### [To be done]
**a.** Answer these questions about the account, each in a few words:
(i) What law had been passed that made it a little easier to find services?
(ii) How often did the writer have to go back to court to renew the order of protection?
(iii) Whom did the writer beg to come home after going to court?
**b.** Sum up the account below in two sentences.
** Start of Document extract **
Once again I began to look for outside help. I found an agency that served victims of domestic violence. The Violence Against Women Act of 1994 (VAWA) http://www.thehotline.org/get-educated/violence-against-women-act-vawa/ had been passed which made it a little easier to find services. Though I did not let on, he decided to leave too, but did not go very far. His mother then resided in the building right across from us. This was his way of isolating me because he had convinced her and his sister to move in the area a few years back. He never gave me his keys to our apartment, which under the law was still his residence. He came and went when I was at work moving his belongings out. The fact he lived so close also allowed him and his family to literally spy on my movements.
I felt actually worse. One night he came by to talk about us getting a divorce. I did not entertain the conversation any further after he asked me to pay for it. After all, he did not have a job to retain an attorney. I figured if he really wanted one, he would seek one and pay for it himself. Before he left, he made a threat. "If you don't (give me a divorce), I will do something to hurt your heart."
This statement alone was enough for me to secure an order of protection against him. Before it may have not been so easy to prove, but given my pleas and probable desparation in my eyes and words the judge sided in my favor. However in New York, restraining orders from either criminal or family court are not usually permanent. This meant going back and forth to court every two months to renew it. I will blog about this experience in another post.
After a few months, he managed to convince me yet again he was a changed man. He began coming over for dinner regularly, spending a little time with his son, and then expecting for us to be initmate with one another.I did not reject these advances as I missed him. I missed us. He was taking advantage of me, but I did not really see it as that right away until I began asking him for my needs to be filled. Come back home, get a job, be there for our son, move away, let's have another child.
As time went by, I started having suspcions he was not being faithful, which made me stop engaging in sexual acts with him. It did not stop him from trying. The final straw was the morning he came by under the guise of taking his son out for the day. He appeared to beligerent or maybe drunk. While my son was taking a bath and as I was getting some of his clothes ready, this man decided to rape me. He wanted me to "prove I wasn't sleeping with that ----. You're mine," he yelled. As he had his hands around my neck, looking straight into my eyes he said, "I should have squeezed harder."
As soon as he left, I called the police. They came by and took a report. With this report, I went to court the next day and was able to get a criminal and family court of protection keeping him away. It worked as he followed the orders. I also begged my mother to come home. Within three days, my son and I were out of harm's way and safe.
** End of Document extract **
** Start of Information provided **
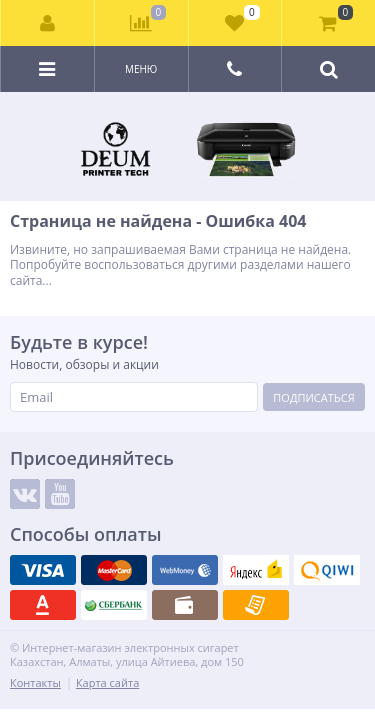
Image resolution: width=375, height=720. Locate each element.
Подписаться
** End of Information provided **
### [Responses per task]
**a.**
(i) The Violence Against Women Act of 1994 (VAWA).
(ii) Every two months.
(iii) The writer's mother.

**b.** After the writer's husband left, he stayed in his mother's building across the way and threatened to hurt the writer's heart over a divorce, and that threat won the writer an order of protection that had to be renewed every two months. He later persuaded the writer that he had changed, but after he raped the writer one morning, the writer called the police, got criminal and family court orders keeping him away, and within three days the writer and the writer's son were safe.